Once There Were Wolves
- Author: Charlotte McConaghy
- Language: English
- Genre: Literary novel
- Publisher: Hamish Hamilton
- Publication date: 3 August 2021
- Publication place: Australia
- Media type: Print
- Pages: 258 pp.
- Awards: 2022 Indie Book Awards Book of the Year – Fiction, winner; 2022 Davitt Award – Best Adult Novel, winner
- ISBN: 9781761043222

= Once There Were Wolves =

2021 novel by Australian author Charlotte McConaghy

Once There Were Wolves is a 2021 novel by the Australian author Charlotte McConaghy.

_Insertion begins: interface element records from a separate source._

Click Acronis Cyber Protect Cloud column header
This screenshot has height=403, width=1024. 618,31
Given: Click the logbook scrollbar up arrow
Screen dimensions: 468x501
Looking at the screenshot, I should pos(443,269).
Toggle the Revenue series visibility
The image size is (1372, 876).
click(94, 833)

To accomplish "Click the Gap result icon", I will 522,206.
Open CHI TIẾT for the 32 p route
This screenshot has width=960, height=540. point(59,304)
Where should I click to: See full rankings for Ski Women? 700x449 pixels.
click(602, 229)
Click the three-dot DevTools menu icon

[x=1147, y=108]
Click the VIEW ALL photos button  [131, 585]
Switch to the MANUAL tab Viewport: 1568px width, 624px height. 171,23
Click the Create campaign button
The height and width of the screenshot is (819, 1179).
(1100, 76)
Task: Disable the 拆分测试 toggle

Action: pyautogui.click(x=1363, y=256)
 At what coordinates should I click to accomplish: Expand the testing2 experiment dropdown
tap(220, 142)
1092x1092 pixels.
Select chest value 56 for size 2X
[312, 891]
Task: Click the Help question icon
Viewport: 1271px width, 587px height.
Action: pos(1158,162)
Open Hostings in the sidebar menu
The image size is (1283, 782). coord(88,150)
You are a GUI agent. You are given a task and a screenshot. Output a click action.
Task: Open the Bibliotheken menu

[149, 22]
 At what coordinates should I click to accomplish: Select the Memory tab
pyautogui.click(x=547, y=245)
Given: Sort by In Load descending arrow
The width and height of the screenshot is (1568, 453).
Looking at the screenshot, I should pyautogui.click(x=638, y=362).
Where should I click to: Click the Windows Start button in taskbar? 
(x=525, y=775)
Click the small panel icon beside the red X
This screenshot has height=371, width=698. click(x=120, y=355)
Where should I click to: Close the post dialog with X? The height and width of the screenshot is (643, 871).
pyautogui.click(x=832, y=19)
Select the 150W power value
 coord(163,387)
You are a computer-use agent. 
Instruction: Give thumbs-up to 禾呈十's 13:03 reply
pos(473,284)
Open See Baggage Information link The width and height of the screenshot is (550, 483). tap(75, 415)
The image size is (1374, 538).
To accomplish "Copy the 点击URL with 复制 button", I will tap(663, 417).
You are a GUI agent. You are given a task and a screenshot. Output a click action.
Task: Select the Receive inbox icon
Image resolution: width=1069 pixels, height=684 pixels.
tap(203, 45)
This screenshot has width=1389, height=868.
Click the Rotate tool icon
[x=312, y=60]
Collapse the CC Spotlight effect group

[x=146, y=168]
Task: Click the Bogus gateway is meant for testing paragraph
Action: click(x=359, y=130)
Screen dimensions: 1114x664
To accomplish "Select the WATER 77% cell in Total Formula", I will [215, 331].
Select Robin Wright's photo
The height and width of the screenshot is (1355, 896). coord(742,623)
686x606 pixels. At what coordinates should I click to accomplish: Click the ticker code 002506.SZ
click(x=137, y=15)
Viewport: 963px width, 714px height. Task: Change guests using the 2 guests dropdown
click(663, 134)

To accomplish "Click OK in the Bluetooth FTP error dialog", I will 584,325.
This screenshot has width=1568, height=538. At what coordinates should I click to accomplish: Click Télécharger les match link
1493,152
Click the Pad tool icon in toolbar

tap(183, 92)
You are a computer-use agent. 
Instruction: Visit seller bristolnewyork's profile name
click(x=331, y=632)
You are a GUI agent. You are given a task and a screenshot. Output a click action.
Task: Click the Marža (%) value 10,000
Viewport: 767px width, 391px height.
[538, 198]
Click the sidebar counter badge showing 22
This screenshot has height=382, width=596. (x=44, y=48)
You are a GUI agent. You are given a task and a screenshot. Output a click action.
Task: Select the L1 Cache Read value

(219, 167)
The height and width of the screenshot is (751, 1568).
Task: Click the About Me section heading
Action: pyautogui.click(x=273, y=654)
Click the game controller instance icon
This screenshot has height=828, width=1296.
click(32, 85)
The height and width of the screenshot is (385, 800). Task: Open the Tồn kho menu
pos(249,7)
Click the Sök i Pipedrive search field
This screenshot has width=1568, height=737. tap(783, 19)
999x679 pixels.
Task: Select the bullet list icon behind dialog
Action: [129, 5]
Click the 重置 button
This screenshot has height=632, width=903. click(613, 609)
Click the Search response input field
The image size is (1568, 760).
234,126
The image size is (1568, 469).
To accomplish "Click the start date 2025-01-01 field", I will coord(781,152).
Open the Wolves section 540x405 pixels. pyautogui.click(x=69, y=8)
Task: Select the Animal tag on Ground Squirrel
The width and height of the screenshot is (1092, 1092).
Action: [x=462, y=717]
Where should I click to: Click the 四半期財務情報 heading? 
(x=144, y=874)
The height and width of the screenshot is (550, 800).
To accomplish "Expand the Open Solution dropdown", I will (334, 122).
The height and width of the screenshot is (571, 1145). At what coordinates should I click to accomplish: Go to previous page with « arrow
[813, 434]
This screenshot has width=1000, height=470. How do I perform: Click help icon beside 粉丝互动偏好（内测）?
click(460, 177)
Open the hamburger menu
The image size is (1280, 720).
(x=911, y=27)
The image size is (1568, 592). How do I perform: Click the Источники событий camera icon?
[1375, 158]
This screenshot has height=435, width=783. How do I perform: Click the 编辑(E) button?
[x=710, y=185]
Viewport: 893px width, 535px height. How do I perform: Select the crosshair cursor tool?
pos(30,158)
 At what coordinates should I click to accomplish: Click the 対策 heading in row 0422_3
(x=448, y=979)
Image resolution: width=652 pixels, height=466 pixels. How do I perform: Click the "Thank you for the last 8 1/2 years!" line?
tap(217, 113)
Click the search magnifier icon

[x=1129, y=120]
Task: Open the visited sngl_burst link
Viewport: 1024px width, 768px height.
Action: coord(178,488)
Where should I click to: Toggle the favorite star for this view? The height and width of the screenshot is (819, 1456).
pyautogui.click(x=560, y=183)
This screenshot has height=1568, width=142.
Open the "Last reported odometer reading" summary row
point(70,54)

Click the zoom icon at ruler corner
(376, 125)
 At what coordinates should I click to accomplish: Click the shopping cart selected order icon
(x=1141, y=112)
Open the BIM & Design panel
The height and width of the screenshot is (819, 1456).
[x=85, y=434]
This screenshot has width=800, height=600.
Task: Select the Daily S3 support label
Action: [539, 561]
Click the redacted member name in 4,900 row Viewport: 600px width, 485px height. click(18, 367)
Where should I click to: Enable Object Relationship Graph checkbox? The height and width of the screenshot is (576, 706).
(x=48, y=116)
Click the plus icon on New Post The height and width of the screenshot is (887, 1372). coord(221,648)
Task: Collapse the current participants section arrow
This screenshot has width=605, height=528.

It was the winner of the 2022 Indie Book Awards Book of the Year – Fiction.

==Synopsis==
Inti is the head of Cairngorms National Park's Wolf Project in Scotland. The project aims to release 14 wolves into the park as a part of their rewilding project. The project is met with opposition from local farmers who worry about their sheep flocks. Then a dead body is discovered and Inti begins to suspect a local policeman of the murder.

==Critical reception==

Writing in The Newtown Review of Books Ann Skea was impressed with the novel: "Charlotte McConaghy draws the reader into the lives of her characters, and realistically coveys the closeness, secrets, fears and mutual support of a small community where people have grown up together and know each other well...Ecology, climate change and self-sufficiency are casually woven in as underlying themes, but it is the creatures – human and wolf – that are the heart of the story."

==See also==
- 2021 in Australian literature

==Notes==
- Dedication: "For my little one"
- Epigraph: "One beast and only one howls in the woods by night." - Angela Carter

==Publication history==

After the novel's initial publication by Hamish Hamilton it was reprinted as follows:

- 2021 Flatiron Books, USA
- 2022 Chatto and Windus, UK

The novel was also translated into Swedish, German, Finnish, Dutch and Danish in 2022, Greek in 2023, and French in 2024.